The science of vision is much misrepresented in popular science, with the same myths being endlessly recycled. This is a talk with demonstrations that I wrote in an effort to set the record straight. I first delivered the talk at the British Interactive Group (BIG) annual meeting in July 2007 (see right).
In September 2007 I also gave the talk twice in German. The first was to new gallery staff at the Phaeno science centre in Wolfsburg, Germany, as part of a training day. The second was to an audience of 60 schoolteachers, pupils, and other friends of Turm der Sinne, a minute and very lovely science centre dedicated to perception, in Nuremberg.
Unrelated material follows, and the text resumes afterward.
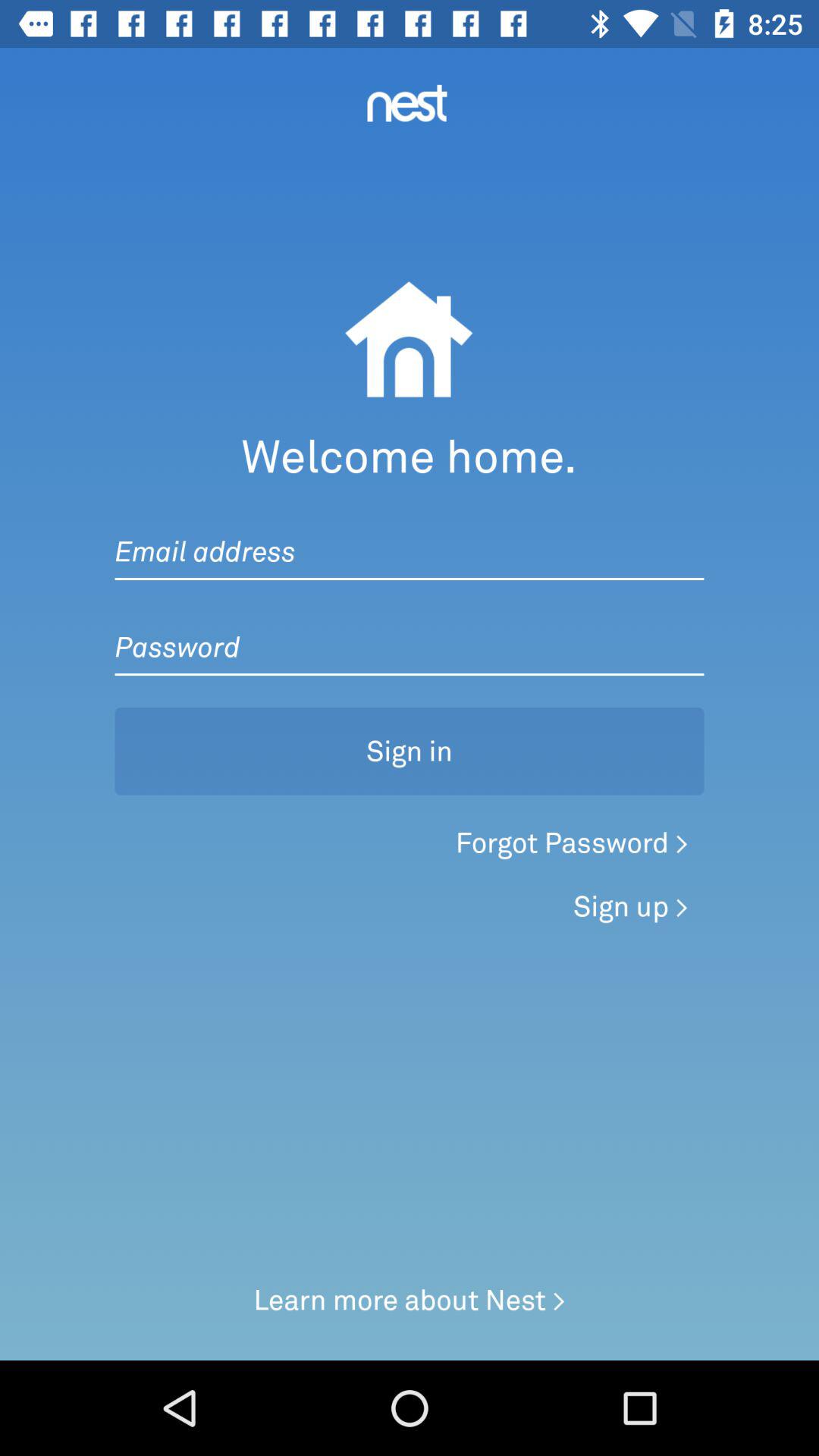
select text field (409, 536)
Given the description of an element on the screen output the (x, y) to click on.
You can find the slides from the German version of the talk on the Turm der Sinne website. Unfortunately I can't do a direct link. Go to the Turm der Sinne home page and then follow the links Museum-Veranstaltungen-Archiv. In the list of events, it's dated 27.09.07.
I also be presented it at Wrexham Science Festival in March 2007 and at Glasgow Science Festival in summer 2008.
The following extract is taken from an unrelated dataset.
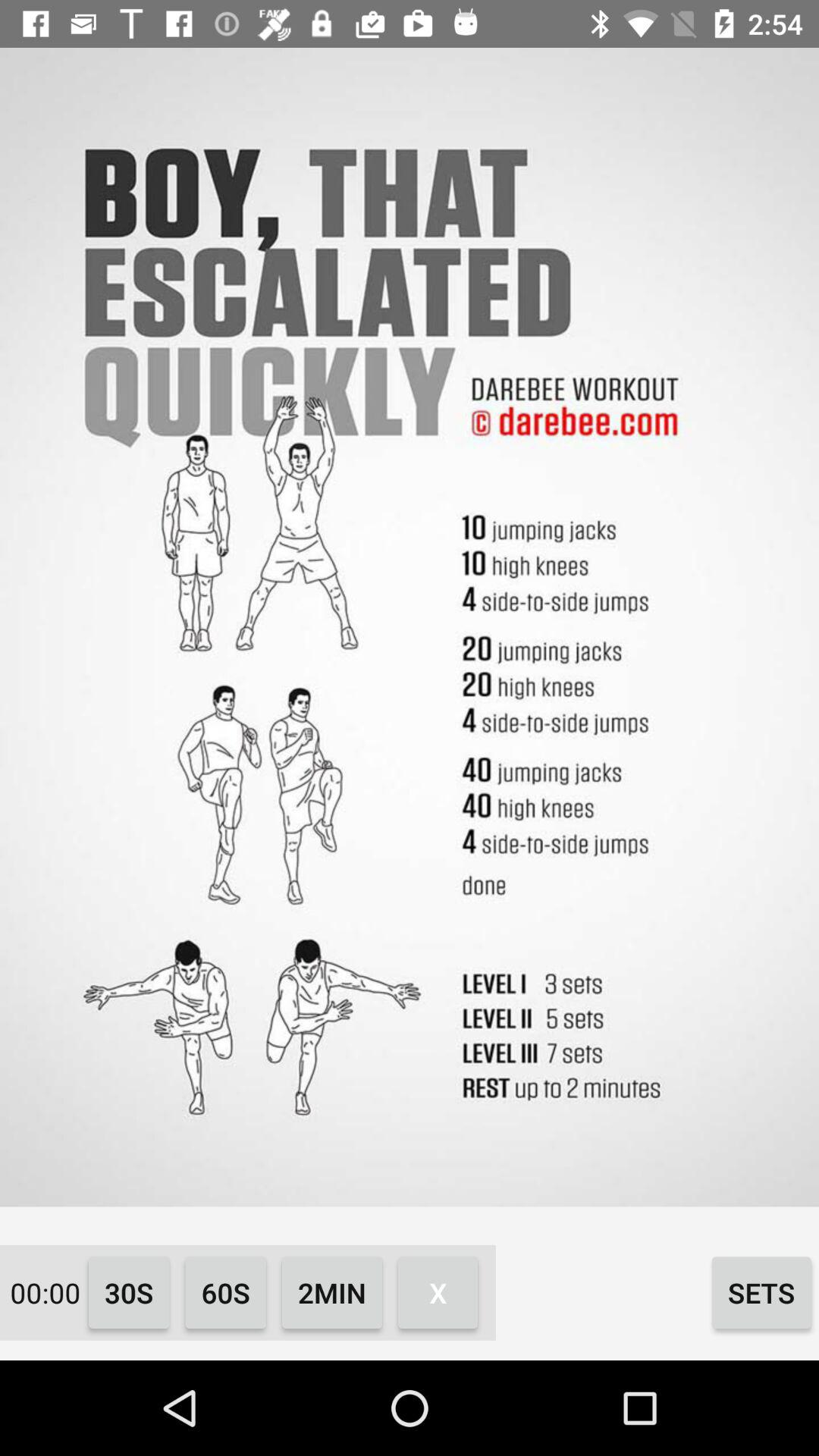
click item next to sets (437, 1292)
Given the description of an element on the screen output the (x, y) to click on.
I delivered a variant of this talk as part of the annual series of evening lectures at the Planetarium of Glasgow Science Centre.
The Ten True Things are:
- Changes in the size of your pupil do not keep the amount of light entering your eye constant.
- The main optical element in your eye is not the lens - it is the front surface of the cornea.
- An eye doesn't need to be "perfect" to be useful (a counterblast to creationists).
- Some illusions show us how how good our sense of vision is.
- The image in your eye is indeed upside-down, but your brain does not have to turn it right way up again.
- By mixing red, green, and blue lights you can create a wide range of colours, but not every colour.
- White can be made by mixing together all the colours of the spectrum - but actually, you only need two colours.
- Seeing smooth movement in animations is not down to persistence of vision.
- You do not need two eyes to be able to tell how far away things are.
- Black is not the absence of light.
In each case I used demonstrations or simple arguments to show the truth of my propositions. I also showed a number of gratuitous demonstrations, just because I like them.